WHAT IS EXPECTED: The task calls for each line of the records below in which the word "before" appears.

*** Begin section ***

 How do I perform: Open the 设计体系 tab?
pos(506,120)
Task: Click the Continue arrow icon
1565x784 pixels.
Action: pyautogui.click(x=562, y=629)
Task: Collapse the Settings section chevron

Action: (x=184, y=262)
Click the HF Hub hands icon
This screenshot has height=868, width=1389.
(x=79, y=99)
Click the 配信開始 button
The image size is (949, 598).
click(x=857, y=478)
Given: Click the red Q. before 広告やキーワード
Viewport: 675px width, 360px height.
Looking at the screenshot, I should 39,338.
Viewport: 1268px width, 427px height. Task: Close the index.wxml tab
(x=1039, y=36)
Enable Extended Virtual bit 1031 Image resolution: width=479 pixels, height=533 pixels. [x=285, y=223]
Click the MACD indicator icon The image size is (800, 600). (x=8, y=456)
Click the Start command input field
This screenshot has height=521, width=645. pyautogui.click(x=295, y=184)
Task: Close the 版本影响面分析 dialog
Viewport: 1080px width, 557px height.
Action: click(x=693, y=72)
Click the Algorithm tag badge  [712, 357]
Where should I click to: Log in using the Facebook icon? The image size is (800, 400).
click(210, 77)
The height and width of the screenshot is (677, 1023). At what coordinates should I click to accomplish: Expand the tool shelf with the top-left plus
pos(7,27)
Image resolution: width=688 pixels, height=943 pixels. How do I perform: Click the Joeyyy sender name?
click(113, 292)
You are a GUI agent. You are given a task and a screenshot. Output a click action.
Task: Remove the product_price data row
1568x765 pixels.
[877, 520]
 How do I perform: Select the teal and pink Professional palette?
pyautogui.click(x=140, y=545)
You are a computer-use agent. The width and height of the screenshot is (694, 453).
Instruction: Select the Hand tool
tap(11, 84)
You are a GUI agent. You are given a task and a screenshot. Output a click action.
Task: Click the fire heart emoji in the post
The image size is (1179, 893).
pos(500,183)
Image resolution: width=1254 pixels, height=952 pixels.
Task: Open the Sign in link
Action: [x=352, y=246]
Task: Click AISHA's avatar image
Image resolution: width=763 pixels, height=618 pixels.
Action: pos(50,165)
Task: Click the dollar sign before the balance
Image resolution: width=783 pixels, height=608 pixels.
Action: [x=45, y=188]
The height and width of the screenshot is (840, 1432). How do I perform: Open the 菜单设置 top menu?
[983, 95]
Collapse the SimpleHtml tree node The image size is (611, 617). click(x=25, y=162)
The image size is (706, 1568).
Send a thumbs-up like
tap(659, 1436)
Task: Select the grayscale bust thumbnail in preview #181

*** End section ***

PROBLEM SOLUTION:
Given: Click the red Q. before 広告やキーワード
Task: Click the dollar sign before the balance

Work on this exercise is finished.